Moderated by Millie Das, MD, of Stanford University and the Palo Alto VA, the roundtable featured perspectives from Martin Dietrich, MD, PhD, of the US Oncology Network; Stephen Liu, MD, of Georgetown University; and Eric Singhi, MD, of the University of Texas MD Anderson Cancer Center.

In the final segment of this roundtable discussion, the panel reflects on the most important unanswered questions in lung cancer and what could be on the horizon.

Dr. Das: Martin, we’re going to talk a little bit about future directions and unanswered questions. What are the questions that you would most like to see addressed in the targeted therapy space?

Dr. Dietrich: There are many. I do want to say that the targeted therapy space is dividing into 10 or more genetic subtypes that are defining non–small cell lung cancer the way we see it now. Each of them has its own individual set of challenges.

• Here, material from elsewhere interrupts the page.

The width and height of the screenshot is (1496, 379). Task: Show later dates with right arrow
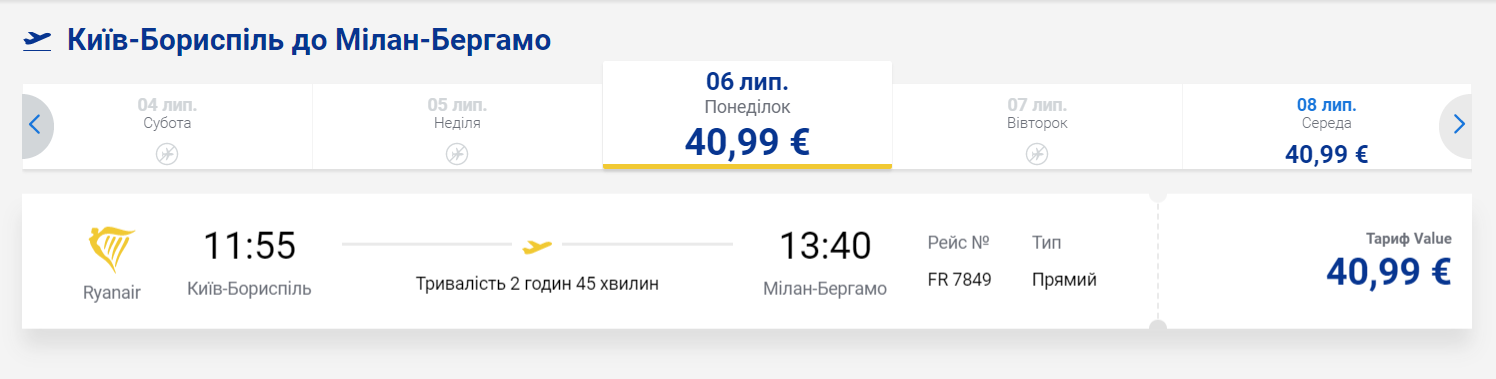point(1457,126)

We see some intrinsic resistance that we oftentimes don’t understand, and [we] can’t predict how we see some initial responses with eventual growth of resistance and recurrence. We need to understand the evolution and some of the risk prognostication. We’ll need additional technology to help guide us [in] what to select and how to intensify treatment.

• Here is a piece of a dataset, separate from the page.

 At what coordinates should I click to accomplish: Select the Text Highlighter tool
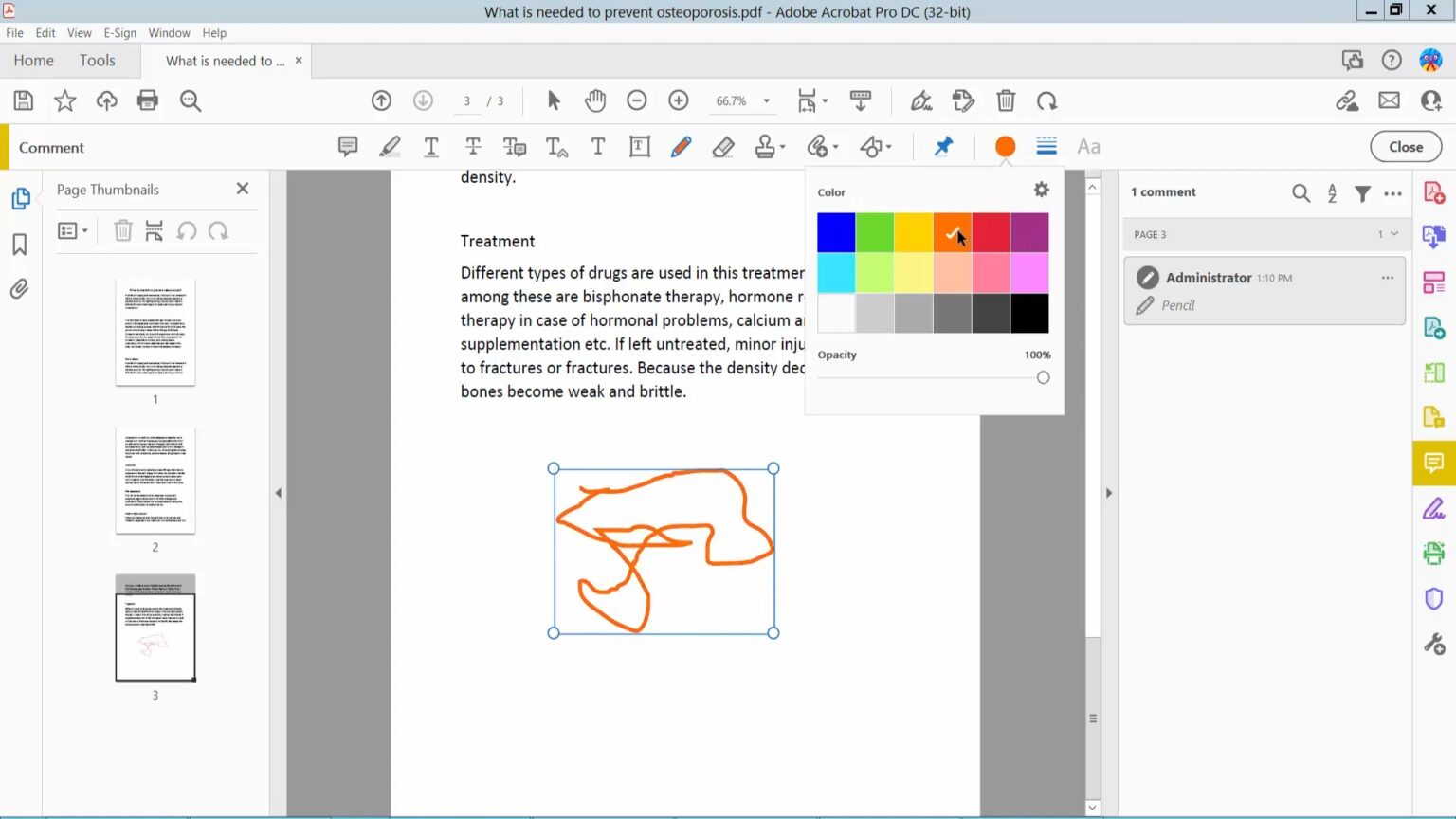click(x=390, y=146)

We’ve seen the first-line EGFR space evolving with additional combination options in addition to the third-generation EGFR TKIs [tyrosine kinase inhibitors]. Who needs them? Who needs more than just an EGFR TKI? Who are the patients that benefit long term? Who would do well without it?

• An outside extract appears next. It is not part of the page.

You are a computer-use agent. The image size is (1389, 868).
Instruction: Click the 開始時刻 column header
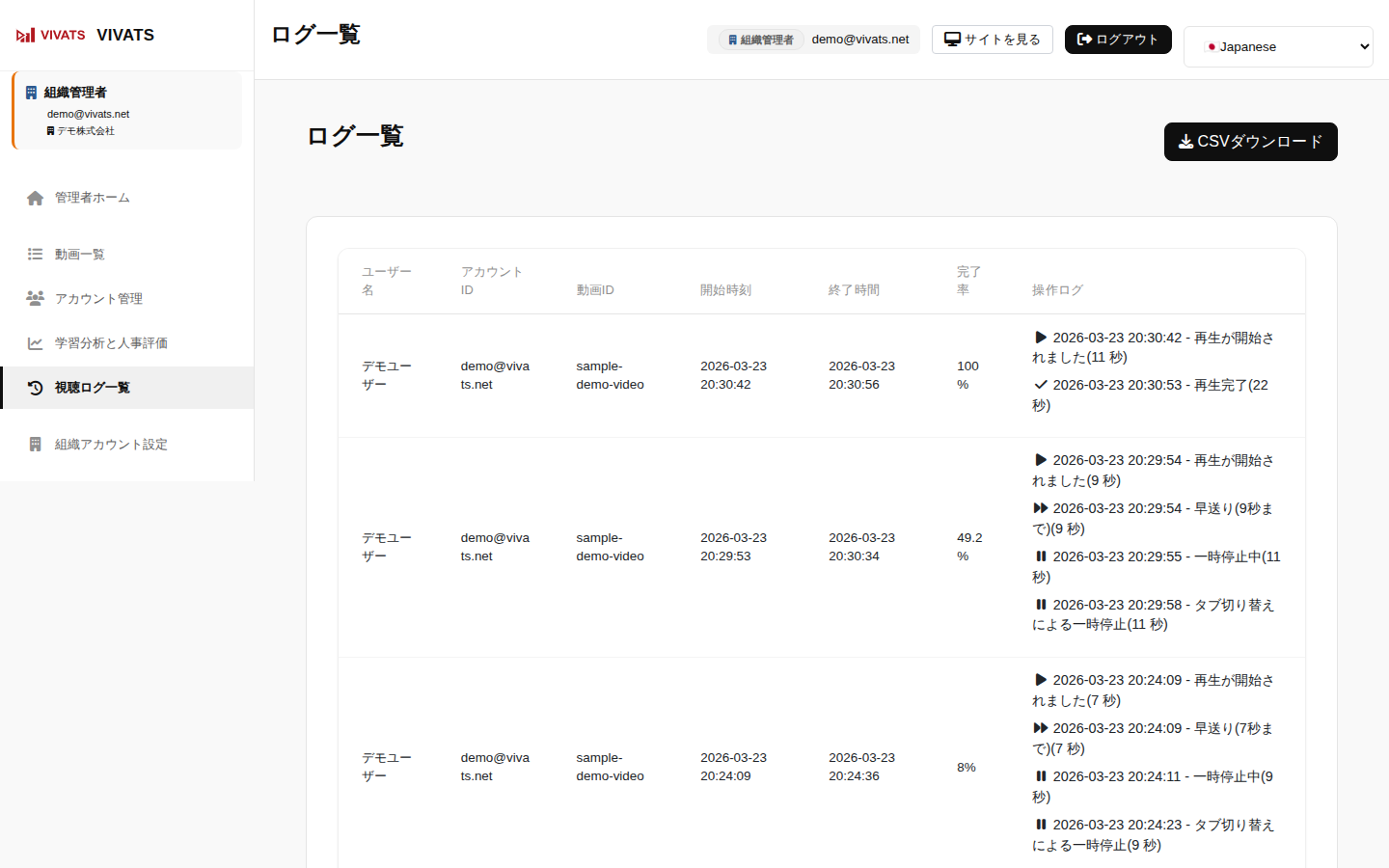pos(725,290)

We have to get away from thinking about this monogenically and think about the entire set of biology, [the] challenges for treatment. Subsequent lines of therapies have to be developed. We have to think about orthogonal mechanisms of action. We spoke earlier about immunotherapy for our patients with oncogenic drivers, and with the exception of KRAS and maybe BRAF, we don’t have many expectations that they would work. In fact, there’s a concern that they may actually be adding additional amplified toxicity to the targeted therapy.

We really want to be very cautious there, not just to give immunotherapy because it is effective in some subtypes of lung cancer, and then obviously, to see if we can moderate on-target toxicity.

I want to give an example: ALK or the ROS1 inhibitors, where we see closely related kinases that are targeted by the currently approved tyrosine kinase inhibitors and [are] really trying to have drugs that are very specific to the individual target and avoiding these off-target toxicities.

Or in the context of MET, for example, how to reach the therapeutic window between suppression of oncogenic signaling, or normalization of oncogenic signaling, but not necessarily the suppression of physiological signaling, to avoid some of the on-target side effects that we’re seeing.

There’s still a lot that we need to refine for our patients. There’s a lot of progress, a lot of new options that we see for patients. I do feel a lot of optimism about the understanding of a disease translating into additional therapy options. But there’s still a lot to be learned. We’re still in the beginning of precision medicine becoming a next leap towards the cure.

Dr. Das: Eric, what do you see on the horizon for targeted therapies in the next 5 to 10 years? Do you think we’re going to be using ctDNA [circulating tumor DNA], for example, in helping to make treatment decisions for our patients? Are there other things that you’re thinking about?

Dr. Singhi: I hope so. I’m really excited about it. Right now, the sensitivity just isn’t there to guide our treatment decision-making in terms of intensifying, in terms of de-escalating therapy. But I do feel that is on the horizon. It would be very exciting to be able to personalize even further our treatment options and the duration of therapy for a lot of patients.

As you know, we’re continuing to move a lot of these targeted therapies into earlier stages of disease. Just as much as the outcomes of survival matter for these patients, so does the quality of life. We need to think about the toxicity, the tolerability of these drugs that people are signing up for—sometimes for an indefinite amount of duration. I’m very hopeful for it, and I’m excited for it, and we’ll continue to see what happens.